Bank of New York Mellon has agreed to pay US$714 million to resolve substantially all of the foreign exchange-related actions currently pending against the company.
The company has reached a series of settlement agreements with the U.S. Department of Justice, the New York Attorney General, the U.S. Department of Labor, the U.S. Securities and Exchange Commission and private customer class actions.
Collectively, these settlements fully resolve the lawsuits and enforcement matters pursued by these parties relating to certain of the standing instruction foreign exchange services that BNY Mellon provided to its custody clients prior to early 2012.
As part of the proposed settlement with the United States and the settlement with New York state, BNY Mellon admits to and accepts responsibility for conduct alleged in the civil fraud lawsuits, including that contrary to representations to clients that it provided “best rates” and “best execution,” the bank actually gave clients the worst reported interbank rates of the trading day.

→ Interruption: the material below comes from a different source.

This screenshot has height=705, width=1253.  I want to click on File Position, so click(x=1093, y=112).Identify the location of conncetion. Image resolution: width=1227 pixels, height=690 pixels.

“The Bank of New York Mellon’s custody clients, many of whom are public pension funds and non-profit organizations, trusted the bank to be honest about the financial services it was providing and to deal with them fairly,” says Manhattan U.S. Attorney Preet Bharara. “The bank repeatedly deceived its customers and is paying a heavy penalty for it.”
“We are pleased to put these legacy [foreign exchange] matters behind us, which is in the best interest of our company and our constituents,” says a BNY Mellon statement.
The proposed settlement of the United States’ civil fraud lawsuit and proposed settlements of the customer class action lawsuits are subject to court approval.